The literature on paclitaxel-containing endovascular therapy for Japanese patients with peripheral artery disease is not as extensive as that covering Caucasian populations. Favorable trends for maintaining patency and reducing reinterventions with drug-containing stents have been reported among Japanese patients [9, 11], but differences in lesion or patient characteristics or other study factors are potentially confounding and limit comparisons between studies. Ohki et al. [11] reported Kaplan–Meier estimates of freedom from TLR and primary patency of 96% and 80%, respectively, for the small cohort of Japanese patients treated with Zilver PTX in the Zilver PTX RCT (n = 25; mean lesion length 58.8 mm, 38.5% with occlusions). Patients in the large (N = 905) Zilver PTX Japan post-market surveillance study [9] had more complex lesions (mean lesion length 146 mm, 41.5% with occlusions), and the Kaplan–Meier estimates of freedom from CD-TLR and primary patency were 83.7% and 70.3%, respectively, at 2 years. Together with the findings for Eluvia DES treatment reported here, which demonstrated Kaplan–Meier freedom from TLR of 94.3% and primary patency of 88.5% at 24 months, these results suggest that paclitaxel-containing stents provide a clinical benefit to Japanese patients, with a more favorable trend observed for the polymer-based Eluvia DES.

Durability of DES outcomes is an important consideration given the landscape of other options for femoropopliteal treatment, such as drug-coated balloons. Iida et al. [15] reported 2-year primary patency of less than 80% among Japanese patients treated with drug-coated balloons who had lesion characteristics similar to those of the IMPERIAL patients (mean lesion length 91.5 mm, 16.2% with occlusions). The numerically better patency results reported here for patients treated with Eluvia suggest that DES may be appropriate to consider as a first choice, particularly for patients at greater risk of restenosis or more likely to require provisional stenting following balloon-based treatment [16].

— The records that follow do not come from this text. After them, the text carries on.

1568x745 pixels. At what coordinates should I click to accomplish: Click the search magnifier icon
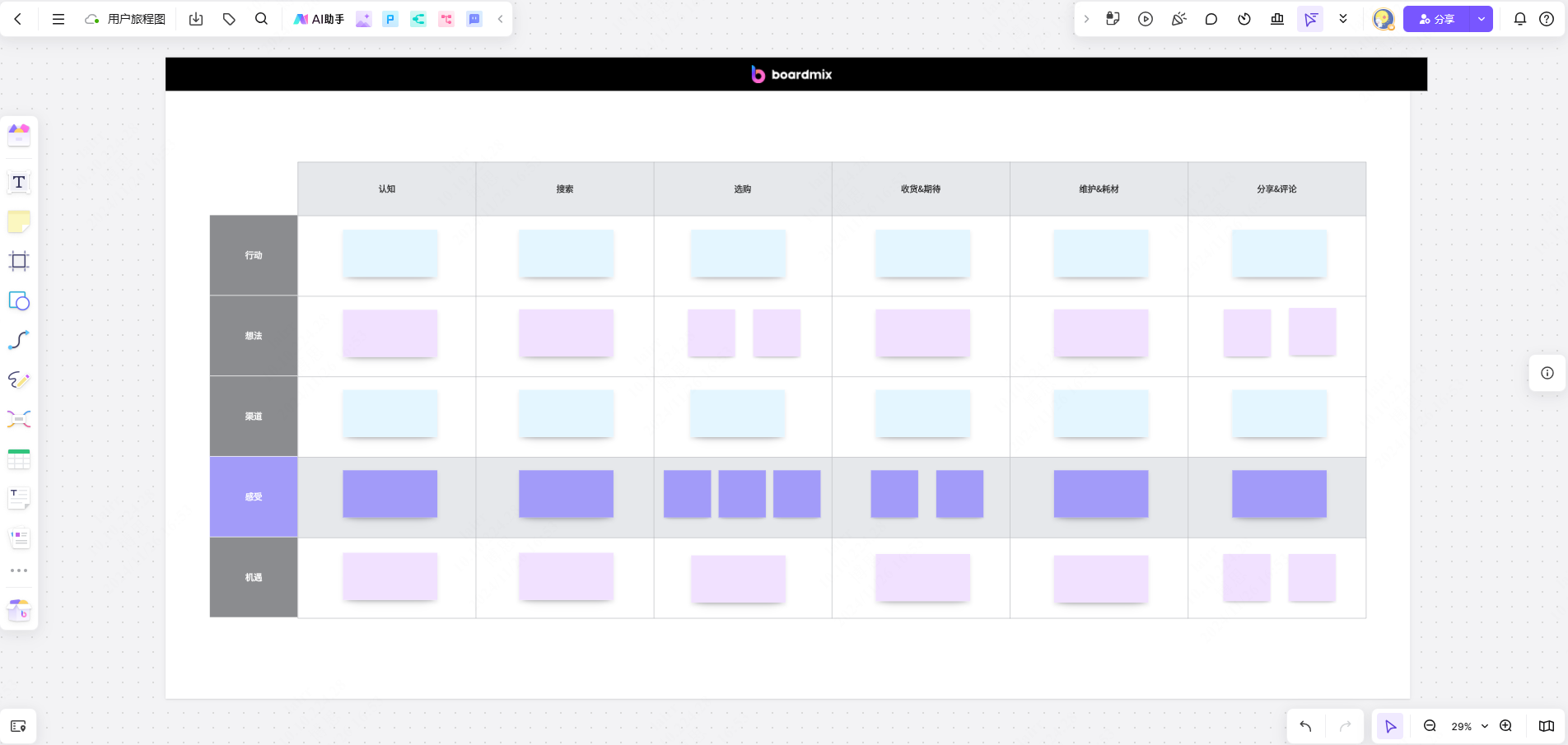[x=261, y=19]
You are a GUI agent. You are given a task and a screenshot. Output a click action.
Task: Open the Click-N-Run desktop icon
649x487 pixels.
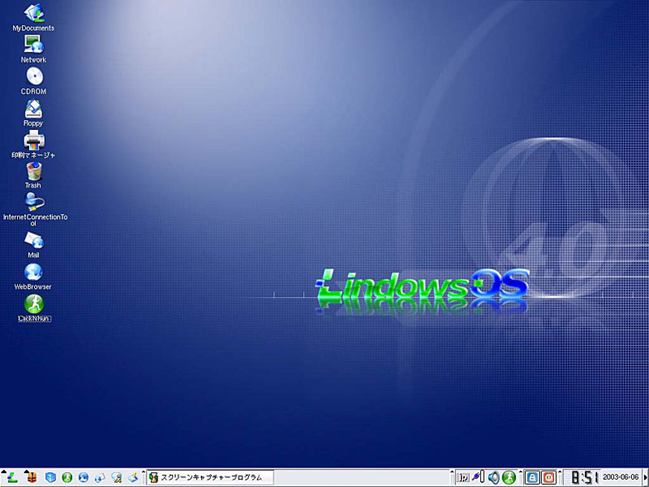click(33, 303)
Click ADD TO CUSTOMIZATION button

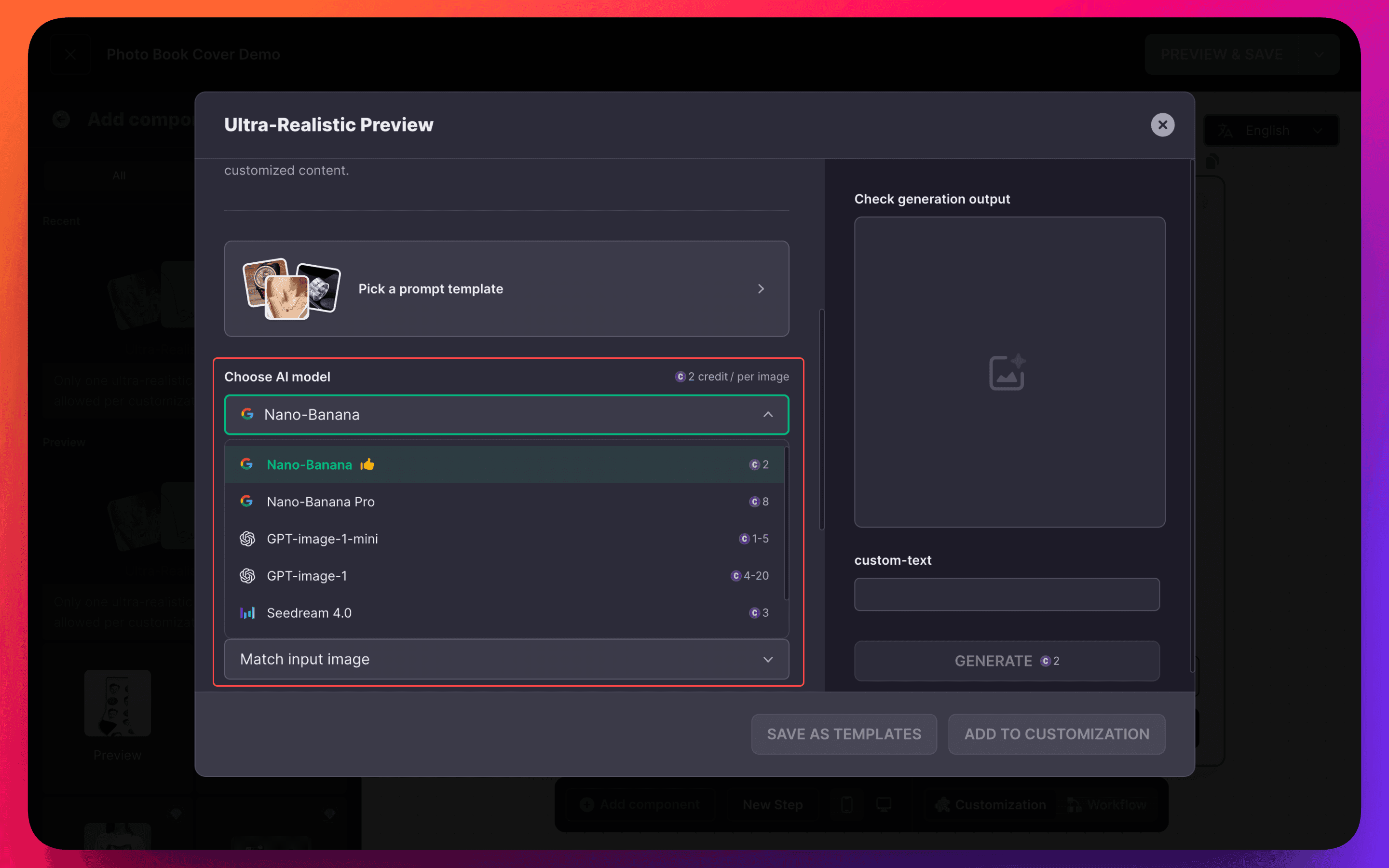(1056, 733)
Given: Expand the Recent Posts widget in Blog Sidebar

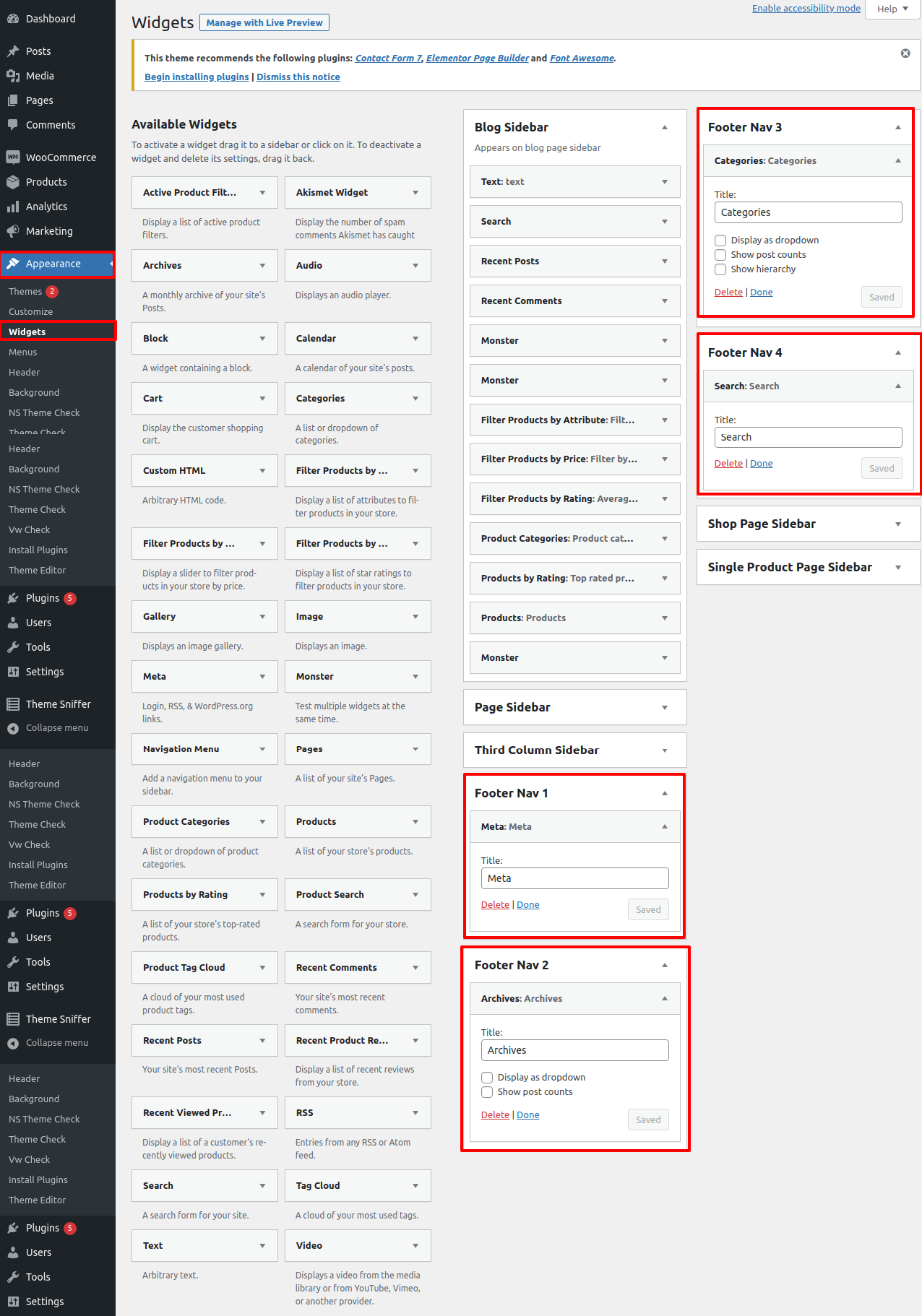Looking at the screenshot, I should point(665,261).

The analyses reported here are limited by the small sample size and are unpowered for hypothesis testing. P-values for between-group comparisons are reported for reference. Although the cohort sample size is small, follow-up visit compliance was high with 97.3% of eligible patients (i.e., alive and not withdrawn) completing the 24-month visit to provide a comprehensive representation of the study cohort. Such exploratory analyses are valuable to probe generalizability of the global study results and examine whether patient outcomes may be differentially affected by practice- or population-based factors. Dedicated study of DES use among Japanese patients is required to investigate practice-related reasons for the outcomes observed. For example, intraprocedural use of intravascular ultrasound was not required or documented for purposes of the IMPERIAL study; however, it is commonly incorporated in Japanese endovascular practice and may have contributed to the excellent observed outcomes [17].

In conclusion, two-year results from the cohort of Japanese patients in IMPERIAL showed a numerically lower CD-TLR rate for Eluvia compared with Zilver PTX, and clinical outcome improvements sustained over time. This additional description of the Japanese cohort supports the applicability of the overall study conclusions to Japanese patients with clinical characteristics similar to those represented in the study.